For me, it was the first step of getting back into the saddle after the accident in the swedish mountains in February. Proving to myself I still can climb, even though I need to choose the easier routes, is an important step - and through baby steps, I'm heading back to where I was before. I'm still recovering, but I believe I'll be good as new in just a couple of weeks from now!

It's not only about the climbing. Amazingly beautiful surroundings are waiting to be discovered!
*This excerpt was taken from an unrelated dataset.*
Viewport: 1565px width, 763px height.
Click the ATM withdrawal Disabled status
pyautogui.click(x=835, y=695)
Apart from climbing, Kullaberg has great walks, beautiful lighthouses, some nice caves, and nature to admire. A path that is unmarked on any official map leads to the rocky beach along a steep terrain, probably difficult in wet weather. Suddenly it turns into an artwork, you come into it and become a part of it. You also enter a micro-nation, Ladonia. The long-debated Nimis is still there to fascinate and to draw crowds of adventure-seekers, art lovers, and just curious tourists. The debate and the juridical processes around it are all considered a part of the conceptual art. The structures are organic, as if built by an alien civilization of insect-like beings, on a planet with less gravitation that ours.
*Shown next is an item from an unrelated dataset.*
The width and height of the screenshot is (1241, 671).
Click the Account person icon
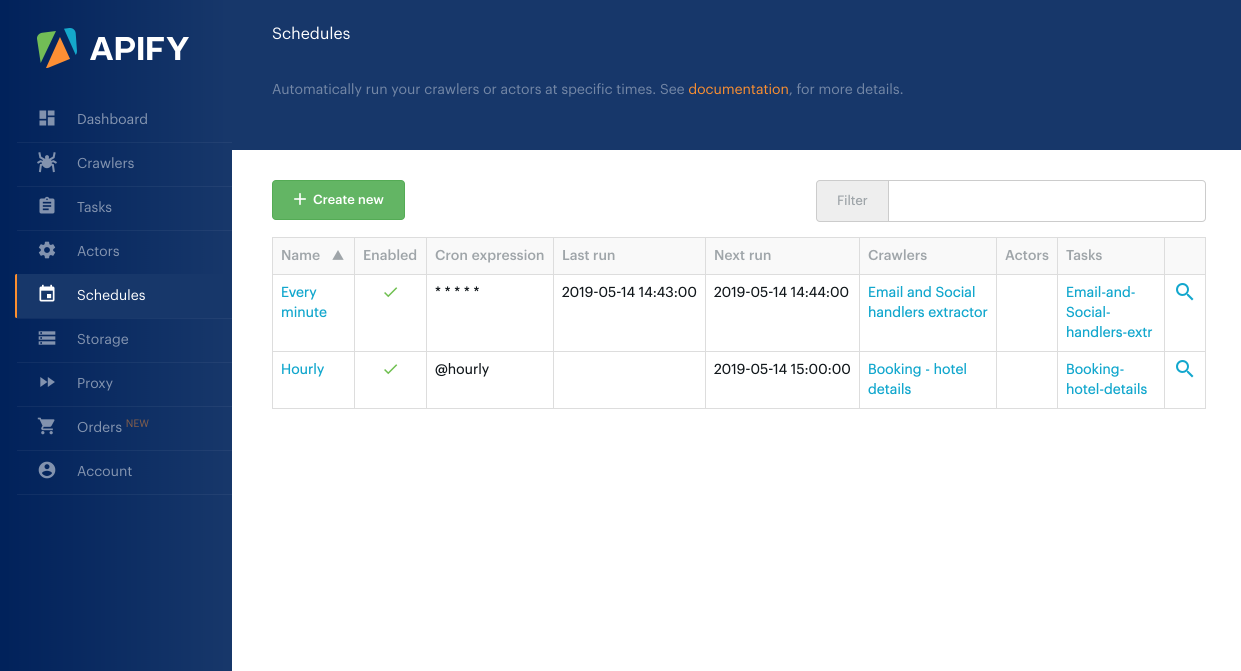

Sculpture of Nimis, a detail.

Nimis too can be climbed - at your own risk! My professional interest in the hazards had me asking about the local rescue efforts, and my guess was correct - there are a lot of people getting stuck or injured around here, mostly on the way here or back. For those that are humble about their capabilities, there are possibilities to carefully walk around. A fixed rope is put in place at the steepest part.

The nearby sculpture of Arx is also epic, resembling something from yet another civilization. Probably termite-like aliens, the organic shapes towering against the maritime horizon. The story behind it is as fascinating as Nimis. It's supposed to be a book about the "unsayable", and is also registered as a book, stones marked with numbers to represent pages - so that it was protected by the law of free speeach and publishing, just like a regular book is.

The sculptures of Arx.

The artist himself is highly debated, because of more modern controversies. You can read more about him here. He has produced lots of books, one being about using authorities as an art medium.
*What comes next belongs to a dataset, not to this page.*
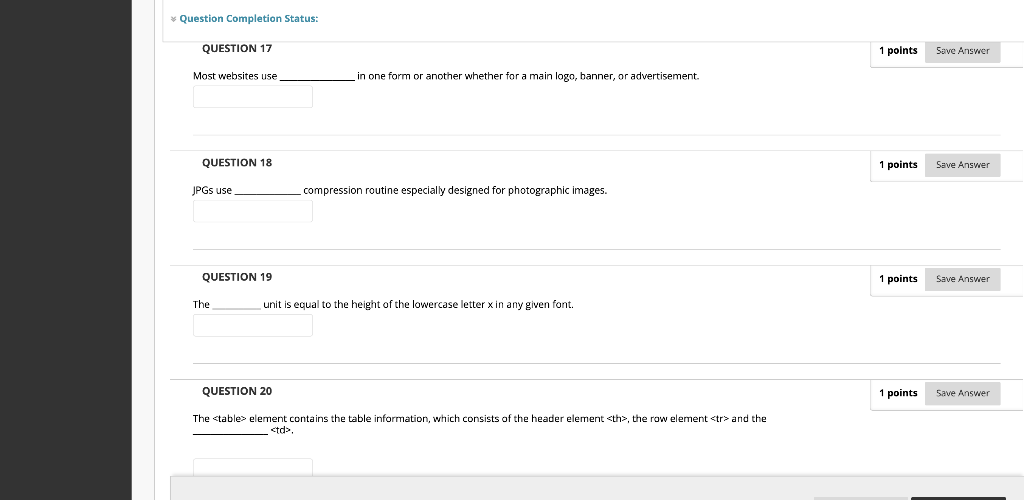Viewport: 1024px width, 500px height.
Task: Click the QUESTION 17 heading
Action: pyautogui.click(x=237, y=49)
Apart from controversial art, there is a lot of other down-to-earth creations to enjoy. This is the well-known pottery area, Höganäs being the most known place, and there are more tiny potteries, garden shops and cafés. At any tiny village, you can find pittoresque places to have a Swedish Fika; one of my favourite is of course the Fire Station in Mölle. The old station was rebuilt to become a café and a small shop, retaining all the charm and beauty of a vintage small town by the sea.

A gazebo by the vinyards, made for resting and enjoying life. A perfect after-climb!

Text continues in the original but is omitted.